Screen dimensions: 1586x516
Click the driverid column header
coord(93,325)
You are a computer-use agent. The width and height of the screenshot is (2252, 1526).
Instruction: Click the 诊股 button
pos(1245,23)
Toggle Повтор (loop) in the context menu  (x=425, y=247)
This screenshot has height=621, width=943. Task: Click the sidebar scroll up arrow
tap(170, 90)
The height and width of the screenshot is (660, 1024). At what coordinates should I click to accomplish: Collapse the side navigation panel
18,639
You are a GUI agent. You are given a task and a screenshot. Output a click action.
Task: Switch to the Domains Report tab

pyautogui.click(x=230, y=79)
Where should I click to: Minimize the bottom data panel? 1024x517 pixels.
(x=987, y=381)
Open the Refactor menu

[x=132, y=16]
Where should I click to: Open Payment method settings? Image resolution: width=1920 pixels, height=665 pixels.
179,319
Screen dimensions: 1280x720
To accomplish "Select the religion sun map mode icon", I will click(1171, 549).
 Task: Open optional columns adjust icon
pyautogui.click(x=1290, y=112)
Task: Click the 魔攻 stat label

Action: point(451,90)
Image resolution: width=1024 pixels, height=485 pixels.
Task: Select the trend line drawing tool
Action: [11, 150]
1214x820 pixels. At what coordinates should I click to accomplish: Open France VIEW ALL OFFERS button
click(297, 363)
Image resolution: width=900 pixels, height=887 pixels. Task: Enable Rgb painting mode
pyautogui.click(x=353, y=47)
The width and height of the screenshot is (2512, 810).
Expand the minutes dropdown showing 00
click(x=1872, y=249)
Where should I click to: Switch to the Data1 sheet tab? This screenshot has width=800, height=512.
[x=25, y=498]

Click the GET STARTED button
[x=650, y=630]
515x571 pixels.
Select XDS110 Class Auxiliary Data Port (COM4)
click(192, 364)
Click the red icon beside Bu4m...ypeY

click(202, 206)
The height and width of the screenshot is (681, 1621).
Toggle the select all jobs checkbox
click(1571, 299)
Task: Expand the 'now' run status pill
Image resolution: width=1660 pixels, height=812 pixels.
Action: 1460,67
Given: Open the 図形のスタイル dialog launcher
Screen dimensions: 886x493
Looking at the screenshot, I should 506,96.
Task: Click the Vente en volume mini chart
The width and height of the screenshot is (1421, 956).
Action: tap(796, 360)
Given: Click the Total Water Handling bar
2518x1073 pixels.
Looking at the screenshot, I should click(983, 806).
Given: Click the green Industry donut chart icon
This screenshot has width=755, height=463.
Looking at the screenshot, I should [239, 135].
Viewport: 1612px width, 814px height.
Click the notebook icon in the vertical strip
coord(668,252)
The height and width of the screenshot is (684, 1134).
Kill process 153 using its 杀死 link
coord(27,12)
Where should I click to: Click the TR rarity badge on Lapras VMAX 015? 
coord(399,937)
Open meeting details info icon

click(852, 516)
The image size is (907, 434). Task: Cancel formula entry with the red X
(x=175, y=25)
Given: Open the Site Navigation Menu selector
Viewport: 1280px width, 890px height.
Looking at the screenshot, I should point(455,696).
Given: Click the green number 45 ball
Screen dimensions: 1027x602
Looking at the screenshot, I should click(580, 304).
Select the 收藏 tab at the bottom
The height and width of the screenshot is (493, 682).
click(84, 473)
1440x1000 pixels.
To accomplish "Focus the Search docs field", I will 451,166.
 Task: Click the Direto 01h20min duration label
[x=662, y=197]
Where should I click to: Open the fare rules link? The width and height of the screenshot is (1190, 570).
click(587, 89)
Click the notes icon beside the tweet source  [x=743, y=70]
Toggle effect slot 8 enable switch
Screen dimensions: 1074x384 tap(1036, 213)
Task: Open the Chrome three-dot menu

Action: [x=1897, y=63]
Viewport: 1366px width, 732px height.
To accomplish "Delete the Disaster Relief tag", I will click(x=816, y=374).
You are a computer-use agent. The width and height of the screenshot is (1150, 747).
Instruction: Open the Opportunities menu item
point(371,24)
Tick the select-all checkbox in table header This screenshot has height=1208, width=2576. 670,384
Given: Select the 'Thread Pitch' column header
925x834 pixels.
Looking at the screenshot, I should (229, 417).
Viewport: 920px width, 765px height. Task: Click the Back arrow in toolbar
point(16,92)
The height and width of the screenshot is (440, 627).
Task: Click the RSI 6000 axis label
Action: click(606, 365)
※ ※ ※
__Required work__: From the line containing "Given: Select the" to the last line of the listing, write everything out exactly. Nothing outside that stretch belongs.

__Solution for this task__:
Given: Select the 'Thread Pitch' column header
925x834 pixels.
Looking at the screenshot, I should (229, 417).
Viewport: 920px width, 765px height. Task: Click the Back arrow in toolbar
point(16,92)
The height and width of the screenshot is (440, 627).
Task: Click the RSI 6000 axis label
Action: click(606, 365)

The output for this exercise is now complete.